Frage: Was war bislang Ihre beste Entscheidung als Schalke-Boss?
Baumann: Ich lasse mich eigentlich lieber von anderen bewerten. Aber weil es die wichtigste Personalie ist und wir damit ja auch wirklich gut lagen, sage ich: Miron Muslic als Cheftrainer zu verpflichten.
Frage: Sie haben vor seiner Verpflichtung sogar einen Sportpsychologen beauftragt, ihn zu bewerten.
Baumann: Wir haben uns zunächst ganz viele Spiele aus den vergangenen Jahren und sehr viele Daten angeschaut. Ich bin der Meinung: Daten sagen bei Trainern noch mehr aus als bei Spielern. Da erkennt man sehr deutlich die Handschrift, den Plan. Im Rahmen des Prozesses haben wir auch einen Sportpsychologen engagiert, der vor allem das Thema Mannschaftsführung recherchiert hat. Andreas Marlovits hat mich schon zu Werder-Zeiten bei der Trainersuche unterstützt und zuletzt auch unsere Kandidaten bewertet.

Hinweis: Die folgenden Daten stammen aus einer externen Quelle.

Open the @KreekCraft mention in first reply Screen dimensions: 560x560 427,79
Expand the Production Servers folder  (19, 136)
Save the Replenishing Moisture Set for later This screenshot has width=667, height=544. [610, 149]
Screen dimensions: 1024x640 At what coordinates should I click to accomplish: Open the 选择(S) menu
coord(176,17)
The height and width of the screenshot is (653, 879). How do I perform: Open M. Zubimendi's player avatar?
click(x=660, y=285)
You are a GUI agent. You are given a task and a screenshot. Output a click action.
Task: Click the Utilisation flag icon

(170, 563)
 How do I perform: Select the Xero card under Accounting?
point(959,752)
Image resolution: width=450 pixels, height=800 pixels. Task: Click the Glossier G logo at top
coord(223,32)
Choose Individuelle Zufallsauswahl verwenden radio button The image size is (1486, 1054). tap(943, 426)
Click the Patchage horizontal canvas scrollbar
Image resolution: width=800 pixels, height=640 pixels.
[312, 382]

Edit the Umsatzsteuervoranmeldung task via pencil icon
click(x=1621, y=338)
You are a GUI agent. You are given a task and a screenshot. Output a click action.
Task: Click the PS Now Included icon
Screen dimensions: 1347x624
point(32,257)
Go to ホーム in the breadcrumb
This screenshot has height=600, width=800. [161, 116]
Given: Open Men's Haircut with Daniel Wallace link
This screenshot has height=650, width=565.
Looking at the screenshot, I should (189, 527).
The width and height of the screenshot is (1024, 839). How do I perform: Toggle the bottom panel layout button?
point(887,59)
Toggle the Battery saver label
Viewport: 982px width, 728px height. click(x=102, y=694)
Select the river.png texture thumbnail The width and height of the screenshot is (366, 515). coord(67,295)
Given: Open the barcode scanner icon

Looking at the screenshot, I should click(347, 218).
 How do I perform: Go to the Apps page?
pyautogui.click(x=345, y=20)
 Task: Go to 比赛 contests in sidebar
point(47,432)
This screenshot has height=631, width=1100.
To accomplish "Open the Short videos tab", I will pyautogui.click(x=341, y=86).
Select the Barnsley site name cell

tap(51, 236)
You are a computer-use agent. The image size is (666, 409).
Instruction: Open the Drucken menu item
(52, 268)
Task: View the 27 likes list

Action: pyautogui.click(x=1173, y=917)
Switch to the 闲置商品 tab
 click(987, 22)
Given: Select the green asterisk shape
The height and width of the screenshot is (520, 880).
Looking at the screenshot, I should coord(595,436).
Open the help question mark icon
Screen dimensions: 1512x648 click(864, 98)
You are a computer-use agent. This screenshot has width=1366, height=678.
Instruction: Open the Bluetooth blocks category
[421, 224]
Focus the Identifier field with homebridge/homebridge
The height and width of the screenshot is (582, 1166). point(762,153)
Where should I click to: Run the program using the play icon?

Frage: Also nicht nur Muslic?
Baumann: Nein, wir hatten zunächst eine sehr lange Liste, die wir nach und nach verkürzten. Andreas hat dann unsere Top-Kandidaten durchleuchtet und für uns ein Ranking erstellt. Das haben wir in verschiedenen Bereichen genauso gemacht.
Frage: Auf welchem Platz landete Muslic?
Baumann: Auf dem ersten.
Frage: Sie mussten 700.000 Ablöse an seinen Ex-Klub Plymouth zahlen, für Schalke viel Geld. War das Ihre riskanteste Entscheidung?
Baumann: Für uns war entscheidend, dass wir für die wichtigste Position im Verein die bestmögliche Lösung finden. Ich habe dem Aufsichtsrat schon vor meiner Unterschrift bei Schalke die Frage gestellt, ob ein Budget für eine Trainer-Ablöse vorhanden ist. Da hat man bei dem einen oder anderen schon gemerkt, dass eine gewisse Skepsis da war, weil man vielleicht nicht immer gute Erfahrungen damit gemacht hat. Das kann ich auch verstehen, aber wenn man überzeugt ist, dann muss man den Weg auch entschlossen gehen.
Frage: Haben Sie es zur Bedingung für Ihr Engagement gemacht?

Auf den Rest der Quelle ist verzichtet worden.